(gr. Νάρκισσος) Mitico figlio di Cefiso e della ninfa Liriope; insensibile all’amore, non ricambiò la travolgente passione di Eco, per cui fu punito dalla dea Nemesi che lo fece innamorare della propria immagine riflessa in una fonte; morì consumato da questa vana passione, trasformandosi nel fiore omonimo. Il mito è narrato da Ovidio ed è argomento frequente di pitture pompeiane.
Dal mito di N. deriva il termine narcisismo, introdotto in sessuologia da H. Ellis per designare un atteggiamento patologico della vita sessuale, per cui il soggetto gode nell’ammirare il proprio corpo. S. Freud distinse un narcisismo primario, tipico del primo stadio dell’esistenza e antecedente alla formazione e organizzazione dell’Io, in cui è assente qualsiasi genere di relazione e investimento oggettuale (la vita intrauterina sarebbe l’esempio migliore di questo stato), e un narcisismo secondario, in cui la libido viene ritirata dagli investimenti oggettuali e reinvestita sull’Io. Il narcisismo può avere aspetti normali, come fase dell’evoluzione affettiva del bambino, e patologici, come in certe nevrosi di carattere e psicosi, chiamate appunto narcisistiche perché contrassegnate, fra l’altro, da un’apparente impossibilità di amore oggettuale. Partendo dall’ipotesi freudiana, J. Lacan ha identificato nella fase dello specchio (scoperta da parte del bambino della propria immagine riflessa nello specchio) un momento formatore della funzione dell’Io, che sarebbe strettamente correlato al costituirsi dello schema corporeo.
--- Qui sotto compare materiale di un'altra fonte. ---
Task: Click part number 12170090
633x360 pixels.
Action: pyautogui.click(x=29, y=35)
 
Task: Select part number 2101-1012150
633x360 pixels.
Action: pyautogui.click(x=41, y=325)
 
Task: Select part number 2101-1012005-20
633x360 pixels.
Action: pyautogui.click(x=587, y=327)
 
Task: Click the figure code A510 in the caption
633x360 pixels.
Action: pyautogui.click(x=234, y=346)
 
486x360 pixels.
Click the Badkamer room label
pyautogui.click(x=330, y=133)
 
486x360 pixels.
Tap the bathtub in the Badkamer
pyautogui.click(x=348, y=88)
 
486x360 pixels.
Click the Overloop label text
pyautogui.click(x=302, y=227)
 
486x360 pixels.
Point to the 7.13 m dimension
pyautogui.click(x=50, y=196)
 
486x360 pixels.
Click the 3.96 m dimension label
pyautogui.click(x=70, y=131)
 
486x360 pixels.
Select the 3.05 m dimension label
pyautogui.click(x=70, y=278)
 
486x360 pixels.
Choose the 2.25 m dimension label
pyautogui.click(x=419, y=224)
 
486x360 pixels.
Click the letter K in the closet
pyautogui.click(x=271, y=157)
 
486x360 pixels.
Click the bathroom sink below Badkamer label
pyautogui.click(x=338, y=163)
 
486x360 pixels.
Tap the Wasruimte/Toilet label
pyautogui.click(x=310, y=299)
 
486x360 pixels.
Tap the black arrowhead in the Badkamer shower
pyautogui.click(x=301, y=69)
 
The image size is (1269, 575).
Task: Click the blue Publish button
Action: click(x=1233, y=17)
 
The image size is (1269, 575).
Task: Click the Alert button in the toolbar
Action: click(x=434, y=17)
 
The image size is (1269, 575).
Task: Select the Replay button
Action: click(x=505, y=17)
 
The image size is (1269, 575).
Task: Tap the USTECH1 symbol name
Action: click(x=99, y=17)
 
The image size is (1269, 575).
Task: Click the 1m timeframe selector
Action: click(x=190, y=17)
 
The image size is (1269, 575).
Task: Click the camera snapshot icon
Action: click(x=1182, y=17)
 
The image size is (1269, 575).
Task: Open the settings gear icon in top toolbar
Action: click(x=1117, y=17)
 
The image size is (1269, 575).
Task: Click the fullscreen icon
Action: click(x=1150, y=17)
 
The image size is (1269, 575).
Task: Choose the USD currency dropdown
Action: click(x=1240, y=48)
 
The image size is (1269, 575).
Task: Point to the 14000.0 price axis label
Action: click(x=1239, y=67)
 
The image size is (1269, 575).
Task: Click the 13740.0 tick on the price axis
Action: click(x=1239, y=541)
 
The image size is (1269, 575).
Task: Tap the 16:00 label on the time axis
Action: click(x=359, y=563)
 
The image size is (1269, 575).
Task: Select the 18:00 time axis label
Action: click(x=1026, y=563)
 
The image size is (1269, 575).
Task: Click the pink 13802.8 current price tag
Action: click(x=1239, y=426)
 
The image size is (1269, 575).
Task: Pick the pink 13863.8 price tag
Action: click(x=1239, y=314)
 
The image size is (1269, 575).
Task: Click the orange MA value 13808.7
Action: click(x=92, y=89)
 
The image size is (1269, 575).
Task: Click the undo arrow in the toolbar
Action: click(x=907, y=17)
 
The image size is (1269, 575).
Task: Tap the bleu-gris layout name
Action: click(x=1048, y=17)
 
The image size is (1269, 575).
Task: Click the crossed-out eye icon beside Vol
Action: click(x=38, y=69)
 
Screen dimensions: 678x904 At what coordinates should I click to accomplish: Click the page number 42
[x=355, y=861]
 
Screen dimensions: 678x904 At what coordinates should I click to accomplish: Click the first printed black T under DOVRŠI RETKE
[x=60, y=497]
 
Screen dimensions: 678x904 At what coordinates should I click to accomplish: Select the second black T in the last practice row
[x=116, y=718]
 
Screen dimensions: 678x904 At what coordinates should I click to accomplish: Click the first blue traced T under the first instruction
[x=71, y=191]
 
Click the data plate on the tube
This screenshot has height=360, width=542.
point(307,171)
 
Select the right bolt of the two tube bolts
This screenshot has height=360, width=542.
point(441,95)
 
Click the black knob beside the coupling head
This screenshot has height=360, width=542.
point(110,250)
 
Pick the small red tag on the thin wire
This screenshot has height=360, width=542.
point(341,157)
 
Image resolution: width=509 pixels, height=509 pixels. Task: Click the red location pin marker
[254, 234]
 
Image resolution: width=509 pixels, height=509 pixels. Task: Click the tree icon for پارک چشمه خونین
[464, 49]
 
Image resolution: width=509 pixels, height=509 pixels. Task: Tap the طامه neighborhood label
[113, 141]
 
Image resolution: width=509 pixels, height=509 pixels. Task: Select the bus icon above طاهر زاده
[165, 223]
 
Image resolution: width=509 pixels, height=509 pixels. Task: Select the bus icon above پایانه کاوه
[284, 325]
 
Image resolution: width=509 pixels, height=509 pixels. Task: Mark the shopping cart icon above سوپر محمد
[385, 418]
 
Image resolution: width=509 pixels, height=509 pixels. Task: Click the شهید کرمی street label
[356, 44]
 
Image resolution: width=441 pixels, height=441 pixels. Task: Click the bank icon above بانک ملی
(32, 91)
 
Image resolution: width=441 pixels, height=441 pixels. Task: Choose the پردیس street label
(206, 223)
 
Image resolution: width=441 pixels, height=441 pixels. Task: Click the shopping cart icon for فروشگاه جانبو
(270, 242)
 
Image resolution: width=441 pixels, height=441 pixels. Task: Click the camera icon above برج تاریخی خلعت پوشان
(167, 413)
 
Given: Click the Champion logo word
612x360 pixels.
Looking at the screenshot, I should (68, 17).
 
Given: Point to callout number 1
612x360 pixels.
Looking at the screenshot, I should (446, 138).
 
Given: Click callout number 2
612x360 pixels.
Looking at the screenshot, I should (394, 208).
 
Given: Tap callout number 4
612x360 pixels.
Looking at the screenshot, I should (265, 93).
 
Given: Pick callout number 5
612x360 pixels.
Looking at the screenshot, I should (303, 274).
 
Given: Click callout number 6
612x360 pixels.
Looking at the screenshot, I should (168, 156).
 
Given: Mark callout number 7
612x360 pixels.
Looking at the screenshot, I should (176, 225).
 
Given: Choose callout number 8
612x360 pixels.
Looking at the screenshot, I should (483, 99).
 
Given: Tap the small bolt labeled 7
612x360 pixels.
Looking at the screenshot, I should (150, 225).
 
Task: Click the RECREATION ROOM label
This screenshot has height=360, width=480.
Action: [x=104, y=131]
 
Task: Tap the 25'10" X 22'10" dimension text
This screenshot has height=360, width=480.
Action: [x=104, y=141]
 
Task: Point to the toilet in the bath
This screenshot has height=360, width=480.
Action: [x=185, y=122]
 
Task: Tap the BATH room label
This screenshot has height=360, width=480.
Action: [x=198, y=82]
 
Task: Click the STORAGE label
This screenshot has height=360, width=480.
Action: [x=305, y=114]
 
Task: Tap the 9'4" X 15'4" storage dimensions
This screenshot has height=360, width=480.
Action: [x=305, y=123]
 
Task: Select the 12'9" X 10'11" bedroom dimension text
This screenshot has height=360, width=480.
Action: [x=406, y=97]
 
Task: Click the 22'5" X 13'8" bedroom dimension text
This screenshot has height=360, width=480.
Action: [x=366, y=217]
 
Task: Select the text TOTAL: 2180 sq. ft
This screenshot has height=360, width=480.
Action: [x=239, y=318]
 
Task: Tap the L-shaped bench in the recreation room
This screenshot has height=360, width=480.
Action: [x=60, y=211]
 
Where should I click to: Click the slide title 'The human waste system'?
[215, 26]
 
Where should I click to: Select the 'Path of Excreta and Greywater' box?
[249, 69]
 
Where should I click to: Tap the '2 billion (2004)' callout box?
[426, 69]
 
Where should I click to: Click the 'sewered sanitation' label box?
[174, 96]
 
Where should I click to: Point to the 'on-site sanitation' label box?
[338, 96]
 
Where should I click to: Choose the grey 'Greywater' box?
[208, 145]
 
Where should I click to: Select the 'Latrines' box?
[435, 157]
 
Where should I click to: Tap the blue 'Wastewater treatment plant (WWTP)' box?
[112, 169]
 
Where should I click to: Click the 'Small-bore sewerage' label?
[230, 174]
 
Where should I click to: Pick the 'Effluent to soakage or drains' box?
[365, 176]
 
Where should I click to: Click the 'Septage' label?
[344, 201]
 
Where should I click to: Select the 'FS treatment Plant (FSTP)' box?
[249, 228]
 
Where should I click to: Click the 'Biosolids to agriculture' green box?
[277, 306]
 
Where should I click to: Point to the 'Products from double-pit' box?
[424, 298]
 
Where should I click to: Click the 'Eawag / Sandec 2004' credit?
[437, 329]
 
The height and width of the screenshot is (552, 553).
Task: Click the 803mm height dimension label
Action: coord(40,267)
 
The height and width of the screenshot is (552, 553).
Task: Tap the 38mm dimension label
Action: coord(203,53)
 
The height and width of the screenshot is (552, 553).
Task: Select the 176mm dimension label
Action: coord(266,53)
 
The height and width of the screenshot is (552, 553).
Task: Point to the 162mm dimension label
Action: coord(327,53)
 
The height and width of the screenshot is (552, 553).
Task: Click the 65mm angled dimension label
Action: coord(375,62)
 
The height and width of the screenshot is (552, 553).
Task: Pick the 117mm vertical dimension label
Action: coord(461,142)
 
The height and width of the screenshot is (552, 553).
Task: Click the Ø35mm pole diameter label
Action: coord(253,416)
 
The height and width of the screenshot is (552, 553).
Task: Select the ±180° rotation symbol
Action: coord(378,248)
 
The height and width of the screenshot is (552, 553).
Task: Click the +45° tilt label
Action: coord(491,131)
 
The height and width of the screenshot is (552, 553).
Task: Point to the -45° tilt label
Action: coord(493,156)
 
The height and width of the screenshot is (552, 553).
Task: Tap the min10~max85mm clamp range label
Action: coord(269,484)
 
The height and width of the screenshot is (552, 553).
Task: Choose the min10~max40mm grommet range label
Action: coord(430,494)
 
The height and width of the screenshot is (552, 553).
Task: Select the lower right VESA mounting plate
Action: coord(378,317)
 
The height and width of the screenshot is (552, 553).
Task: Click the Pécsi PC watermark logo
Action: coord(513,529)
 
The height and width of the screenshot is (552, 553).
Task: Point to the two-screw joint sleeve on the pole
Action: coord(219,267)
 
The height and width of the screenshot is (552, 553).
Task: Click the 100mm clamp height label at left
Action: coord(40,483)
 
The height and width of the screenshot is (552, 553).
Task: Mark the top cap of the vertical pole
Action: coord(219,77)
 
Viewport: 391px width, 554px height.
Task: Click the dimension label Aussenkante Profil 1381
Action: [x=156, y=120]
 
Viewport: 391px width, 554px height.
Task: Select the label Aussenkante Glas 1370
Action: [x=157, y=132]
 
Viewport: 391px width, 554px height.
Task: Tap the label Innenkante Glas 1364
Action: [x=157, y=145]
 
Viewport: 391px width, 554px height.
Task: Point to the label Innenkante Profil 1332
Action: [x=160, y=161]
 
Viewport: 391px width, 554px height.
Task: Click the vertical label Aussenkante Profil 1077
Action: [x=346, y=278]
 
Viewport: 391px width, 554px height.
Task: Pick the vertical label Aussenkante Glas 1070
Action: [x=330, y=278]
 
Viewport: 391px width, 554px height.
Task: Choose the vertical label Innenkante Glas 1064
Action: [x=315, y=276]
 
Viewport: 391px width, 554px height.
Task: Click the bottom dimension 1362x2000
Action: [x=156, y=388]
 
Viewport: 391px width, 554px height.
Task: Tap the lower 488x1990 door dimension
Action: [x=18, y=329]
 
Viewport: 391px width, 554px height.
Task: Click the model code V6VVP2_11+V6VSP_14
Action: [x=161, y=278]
In psichiatria, il narcisismo è indicato tra i disturbi di personalità (disturbo narcisistico di personalità). Le persone affette tendono a esagerare le proprie capacità e i propri talenti, sono costantemente assorbite da fantasie di successo illimitato, manifestano un bisogno quasi esibizionistico di attenzione e di ammirazione. Incapaci di riconoscere e percepire i sentimenti degli altri, tendono a sfruttare il prossimo per raggiungere i propri scopi o per poter ingrandire sé stesse.